日本ではあまり見かけない有料トイレですが、公団ウォーカー照井啓太さん(@codanwalker)が遭遇した有料トイレが、個性的なスタイルで注目を集めました。
「鎌倉の七里ヶ浜でお腹痛くなって有料トイレに100円払って入ったんです。有料だから綺麗なのかと思いきや、なんと洋式は1つもなく、見たことのないタイプの和式トイレでした(泣)。全方位から水が出るので、うっかりすると足濡れるので要注意です」
こんなコメントと共にX(旧Twitter)へ投稿された動画に映るのは、和式便器ですが足置き場が定められている見慣れない形状。ボタンを押すと……なんと、便器の中はもちろん、便器を囲む四隅からも、水が流れてくるではありませんか!
え?!便器外も水を流して掃除してしまうタイプ?! 斬新ですけど、ちょっと危険……うっかりすれば足が濡れてしまう可能性大。
|
|
「札幌の地下鉄以外でこのトイレあるんだ!!」
「外しても流れるようになってるんだね」
「これ80年代〜90年代に川崎か横浜で見たことある」
「40年くらい前にできたJR本郷台駅前広場の公衆トイレがコレ」
「懐かしすぎて有料でも見てみたくなりました」
「こんな和式のトイレ初めて見ました」
「まだあったんですね、これ」
投稿のコメント欄には、懐かしいという声も多く、かつて経験したことがある人も多い様子。しかも、「さわやかトイレやんかw」と、名称を知っている人もいて、「スターライトトイレ!」と、どうやら製造メーカーらしき会社名まで判明。
大阪市に本社を構えるスターライト工業(大阪市旭区)の方に、このトイレについて詳細をお伺いしました。
もはや絶滅危惧種の貴重なトイレだった!?
ーーこのトイレは御社の製品ですか?
「はい、弊社の製品で間違いないと思います!残念ながらこの製品の詳細な資料は残ってないのですが……。弊社はもともとFRP(繊維強化プラスチック)製の床下収納を作っていたんです。FRPは、プラスチックと比べて軽量で強靭な構造物をつくることが可能で、耐久性にも優れているので国鉄から『小便器の制作ができないか』という依頼を受けたのが始まりと聞いています。

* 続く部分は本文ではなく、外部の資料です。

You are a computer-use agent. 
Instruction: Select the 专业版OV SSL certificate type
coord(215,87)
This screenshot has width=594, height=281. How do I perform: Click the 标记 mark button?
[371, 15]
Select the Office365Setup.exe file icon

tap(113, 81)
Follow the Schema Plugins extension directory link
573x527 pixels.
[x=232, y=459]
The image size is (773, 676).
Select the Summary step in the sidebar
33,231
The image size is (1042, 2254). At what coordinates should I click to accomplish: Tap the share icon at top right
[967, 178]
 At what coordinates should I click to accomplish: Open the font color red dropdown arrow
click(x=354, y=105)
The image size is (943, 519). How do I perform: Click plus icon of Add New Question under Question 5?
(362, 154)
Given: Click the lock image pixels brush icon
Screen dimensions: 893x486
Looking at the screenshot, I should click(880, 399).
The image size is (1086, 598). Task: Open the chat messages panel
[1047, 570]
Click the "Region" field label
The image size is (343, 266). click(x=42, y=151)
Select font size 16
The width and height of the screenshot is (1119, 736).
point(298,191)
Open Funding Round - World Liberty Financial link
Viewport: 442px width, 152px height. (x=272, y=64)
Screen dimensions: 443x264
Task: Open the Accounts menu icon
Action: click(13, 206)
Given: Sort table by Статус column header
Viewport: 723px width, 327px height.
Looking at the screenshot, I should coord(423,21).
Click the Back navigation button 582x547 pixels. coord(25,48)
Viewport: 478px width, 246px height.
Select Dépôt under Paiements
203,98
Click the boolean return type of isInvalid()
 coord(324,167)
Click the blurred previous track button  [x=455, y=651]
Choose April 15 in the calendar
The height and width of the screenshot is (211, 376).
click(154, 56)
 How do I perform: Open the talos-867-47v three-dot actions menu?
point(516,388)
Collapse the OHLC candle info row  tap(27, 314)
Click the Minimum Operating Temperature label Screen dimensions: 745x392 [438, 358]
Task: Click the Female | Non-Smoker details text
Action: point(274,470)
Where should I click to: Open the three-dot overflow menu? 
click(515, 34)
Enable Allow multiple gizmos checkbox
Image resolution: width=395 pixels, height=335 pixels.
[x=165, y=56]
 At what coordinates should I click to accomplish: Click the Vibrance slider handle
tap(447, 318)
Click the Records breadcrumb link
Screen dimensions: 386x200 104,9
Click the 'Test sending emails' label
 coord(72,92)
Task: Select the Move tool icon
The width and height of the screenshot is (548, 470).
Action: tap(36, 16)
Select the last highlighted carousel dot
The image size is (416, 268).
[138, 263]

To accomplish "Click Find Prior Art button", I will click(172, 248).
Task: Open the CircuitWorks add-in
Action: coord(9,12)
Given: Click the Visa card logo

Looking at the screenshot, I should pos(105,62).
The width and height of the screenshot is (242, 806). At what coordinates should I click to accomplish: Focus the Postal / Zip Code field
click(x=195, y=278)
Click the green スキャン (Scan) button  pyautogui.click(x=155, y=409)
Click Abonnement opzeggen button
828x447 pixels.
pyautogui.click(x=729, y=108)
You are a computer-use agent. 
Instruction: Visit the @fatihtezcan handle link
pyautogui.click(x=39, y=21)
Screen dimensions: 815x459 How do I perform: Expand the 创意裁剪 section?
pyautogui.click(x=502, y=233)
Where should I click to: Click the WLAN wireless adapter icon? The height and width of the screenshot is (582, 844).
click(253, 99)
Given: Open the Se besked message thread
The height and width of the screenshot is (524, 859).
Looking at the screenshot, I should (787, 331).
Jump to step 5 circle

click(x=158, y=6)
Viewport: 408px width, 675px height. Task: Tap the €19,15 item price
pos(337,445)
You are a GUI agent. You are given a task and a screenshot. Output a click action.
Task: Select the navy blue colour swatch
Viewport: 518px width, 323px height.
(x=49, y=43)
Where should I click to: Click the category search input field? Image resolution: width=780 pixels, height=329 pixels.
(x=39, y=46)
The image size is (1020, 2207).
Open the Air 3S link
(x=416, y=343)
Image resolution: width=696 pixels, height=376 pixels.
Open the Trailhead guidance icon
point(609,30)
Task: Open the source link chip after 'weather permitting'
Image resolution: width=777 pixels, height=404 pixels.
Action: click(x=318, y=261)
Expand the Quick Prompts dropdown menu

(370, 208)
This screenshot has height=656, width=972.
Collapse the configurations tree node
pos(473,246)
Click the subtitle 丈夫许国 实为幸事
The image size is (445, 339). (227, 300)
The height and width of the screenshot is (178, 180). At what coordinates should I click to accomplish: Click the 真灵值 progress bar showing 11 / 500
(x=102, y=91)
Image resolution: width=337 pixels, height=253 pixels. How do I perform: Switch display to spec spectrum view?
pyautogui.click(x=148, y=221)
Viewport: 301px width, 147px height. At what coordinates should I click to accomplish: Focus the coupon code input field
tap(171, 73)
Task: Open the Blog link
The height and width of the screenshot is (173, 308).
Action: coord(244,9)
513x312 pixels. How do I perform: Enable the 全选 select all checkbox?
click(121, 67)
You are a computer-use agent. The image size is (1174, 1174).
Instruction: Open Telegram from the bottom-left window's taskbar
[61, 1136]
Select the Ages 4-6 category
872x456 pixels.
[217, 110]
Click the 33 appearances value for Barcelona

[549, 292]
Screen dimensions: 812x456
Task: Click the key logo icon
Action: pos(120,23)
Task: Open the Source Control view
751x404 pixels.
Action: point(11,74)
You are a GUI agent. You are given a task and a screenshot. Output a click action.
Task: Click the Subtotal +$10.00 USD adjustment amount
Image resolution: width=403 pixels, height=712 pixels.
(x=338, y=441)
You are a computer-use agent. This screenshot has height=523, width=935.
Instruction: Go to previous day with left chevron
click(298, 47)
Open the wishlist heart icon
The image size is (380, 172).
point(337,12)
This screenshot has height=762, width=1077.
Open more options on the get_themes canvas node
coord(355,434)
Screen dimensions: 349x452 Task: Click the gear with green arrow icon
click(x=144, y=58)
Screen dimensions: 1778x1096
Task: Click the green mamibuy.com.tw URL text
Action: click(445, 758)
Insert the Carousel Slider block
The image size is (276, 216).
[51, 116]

そこから公衆トイレなどをつくっていたようです」
|
|
ーーではもう、現在は製造されていないのでしょうか?
「そうですね、25年以上前にはもう製造を終えていたんじゃないかと思います。製造を知っている社員がもう残っていないので。現在は駅のトイレも、陶器製のトイレになっていますよね」
ーー今はもう、トイレをつくってないんですか?
「弊社は大きく分けて3つの事業があり、セーフティ・ライフサポート事業でトイレを製造してはいます。しかし、ここで製造しているトイレは、今回の投稿にあったような一般的なトイレではなく、病院用や災害時に使える災害用トイレ、携帯用トイレといった少し特殊なものを現在も製造しています。FRPという素材は丈夫でとても軽いという特徴があるので、移動しやすく災害用に適しているんです。実際に弊社製品を納入していただいている自治体も多いです」
ーー日常生活では見かけないけれども、いざというとき大切なトイレを今も製造されているんですね
|
|
「はい、『災害用備蓄トイレ クイックハウス』は、避難生活でも安心して使用できるよう開発されており、頑丈かつ備蓄や運搬に欠かせない薄さと、5分で組立てられる手軽さです。また、阪神淡路大震災での教訓を生かした防犯面や衛生面での機能も備えており、少量の水でも作動します。『携帯用トイレ クイックトイレ』も開発しており、一般企業をメインに個人の方々にもご購入いただいています」
実録:担当者自らトイレレポート!
「トイレの資料が社内に残っていなくて申し訳ない」と、なんと取材後日にご担当者自ら、横浜で今も利用されているトイレの現状を視察・レポートしてくださいました!
「40年ほど経ってるようですが、思ってたよりもきれいで元気でした。構造上のメリットなのか、公衆便所にありがちな臭いがしないトイレがほとんどでしたね。子どもたちや高齢者、運転手の方々が多く利用されているようです。利用された方々にお話をお聞きしたんですが、とても大切に使っていただいているようです」とのこと。40年経っても清潔で愛用されてるって素晴らしい!
この一見不思議なトイレは大阪発祥で、しかも資料がほとんど残っていないという幻のトイレでしたが、メーカーは今も健在。そして、現在もいざという時に、人々の大切なトイレを守ってくれていました!